Articles - December - 2006 Issue

Save Time, Increase Profits: Take Control of Your Foreign Affairs

Euro

We might be buying from sellers who have no interest in US dollars, but want to be paid in pounds or euros.


By Renee Magriel Roberts

The Internet has not only pushed bookselling into automation, but also into hypertension-producing foreign markets. It's great having access to all those bookstores in Edinburgh, or the customers from Japan, but every single methodology commonly available to complete foreign transactions appears designed to create headaches and cost us money.

Where booksellers might have once just sold books locally, now we get orders emanating from all sorts of unusual locations -- I once received one that read "Joe Smith, Mauritius, Indian Ocean". We might be buying from sellers who have no interest in US dollars, but want to be paid in L (pounds sterling) or C (euros). If that weren't enough to create anxiety, vendors are anxious to have either checks in their home currencies, or worse still, wire transfers directly into their bank accounts.

In addition to direct sales, we frequently buy books from overseas vendors, or engage in third-party transactions, where we buy from another seller to meet the needs of one of our customers. When either customer or vendor is located overseas, the timing of these transactions can be a killer. How can you be assured that by the time you receive a check from your customer, the exchange rate offered by your bank in a wire transfer will enable you to make any kind of profit? With really thin margins on third-party transactions, you can lose money if the money market goes against you.

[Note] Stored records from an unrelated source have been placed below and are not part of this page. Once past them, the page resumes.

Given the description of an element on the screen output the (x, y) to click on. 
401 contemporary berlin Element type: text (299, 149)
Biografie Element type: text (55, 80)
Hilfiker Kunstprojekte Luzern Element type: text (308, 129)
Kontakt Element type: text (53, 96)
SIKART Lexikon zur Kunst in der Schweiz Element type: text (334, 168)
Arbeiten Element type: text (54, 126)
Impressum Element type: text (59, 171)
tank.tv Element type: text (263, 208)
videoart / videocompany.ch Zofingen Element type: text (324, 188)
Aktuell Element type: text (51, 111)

One can always choose to only buy and sell domestically. I can understand this decision, especially when shipping and insuring incoming and outgoing offshore transactions can significantly shave off any profits. You could just roll up the moat and make do with US sales, but that is not a formula for success in a global economy.

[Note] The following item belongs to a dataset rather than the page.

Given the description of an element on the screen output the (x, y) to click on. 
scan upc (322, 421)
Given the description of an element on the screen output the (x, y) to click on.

When the dollar dips against the pound, for example, we notice a definite upswing in our foreign sales, and conversely, when the dollar rises, it is a better time to buy stock from overseas. If you are going to engage successfully in international trade, you have to be aware of the relative values of different currencies in order to maximize your profits.

If you just use third party sites to handle sales transactions, understand that you are being charged many times for the service they provide: built into the commissions and fees you are paying are hidden fees, such as the use of your money over time and the shaving of profits off the transaction via the exchange rate. To ignore the cost of the currency exchange is to tacitly agree to a continuous tax.